終末期、人は歩けなくなり、排泄できなくなり、やがて食べられなくなって死に至るといわれます。健康寿命を延ばすには、歩く力を維持することが重要です。そこで、日本唯一の足の総合病院「下北沢医院」理事長の久道勝也さんに効果的な足のトレーニング方法を聞きました。(構成=塚原沙耶 イラスト=毛利みき)

足の《曲がり角》は50歳

歩くことはもっとも身近な運動です。足の不調で歩けなくなると、肉体的にも心理的にもストレスが生じます。外出せずに筋力が低下して、気分も鬱々とする。そこから認知症や寝たきりになることも。健康寿命を延ばすためには、歩ける状態を維持することが大切です。

足の耐用年数は約50年ということをご存じでしょうか。診察していると、50歳を境に、不具合を訴える人が増えます。加齢に伴い、足の筋力が低下するからです。脂肪がつきやすくなって体重が増え、支える足への負担も大きくなります。女性は女性ホルモンの減少により、骨や筋肉も弱くなる。生活習慣の違いでも「歩く力」に差がつきます。

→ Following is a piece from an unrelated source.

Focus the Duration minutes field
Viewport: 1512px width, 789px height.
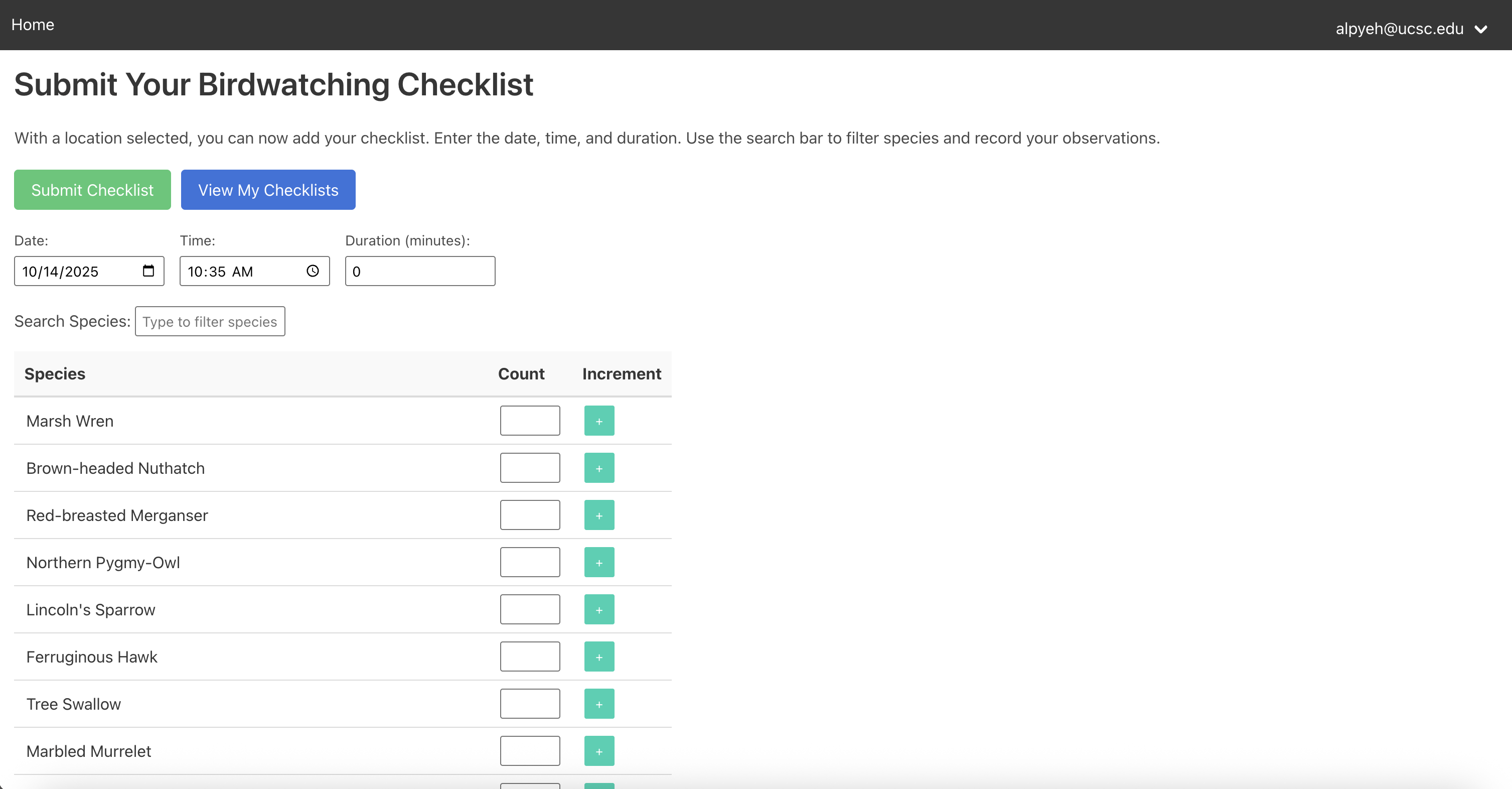click(420, 271)
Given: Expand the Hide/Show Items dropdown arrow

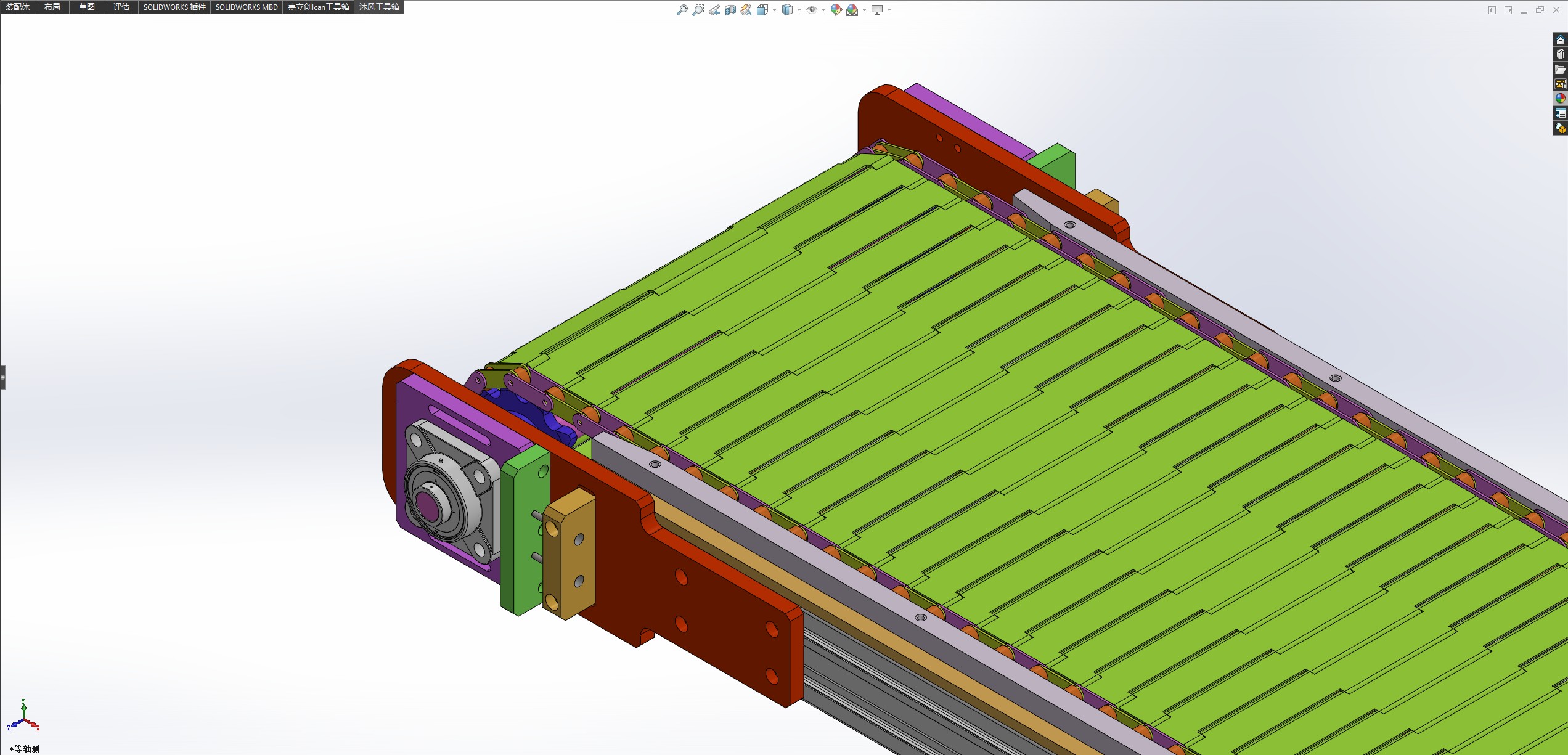Looking at the screenshot, I should (823, 10).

60代で歩けない人がいる一方で、80代でも歩行機能を保っている人も。100歳まで歩けるように、メンテナンスしましょう。

足の健康の要はアキレス腱。ここが硬いと、2つの問題が起きます。まずは足のアーチに負担がかかること。足には3つのアーチ(かかとから親指、小指を結ぶ2つの縦のアーチと、指の付け根を結ぶ横のアーチ)があり、歩くときに形状を変化させて衝撃を吸収しています。このアーチが崩れると、歩行時に足の骨や関節にかかる負担が増すのです。

もう一つは血流の低下。アキレス腱はふくらはぎとかかとをつないでいます。ふくらはぎは伸縮することで血液を押し上げますが、アキレス腱が硬くなると、ふくらはぎの筋肉をしっかり使えません。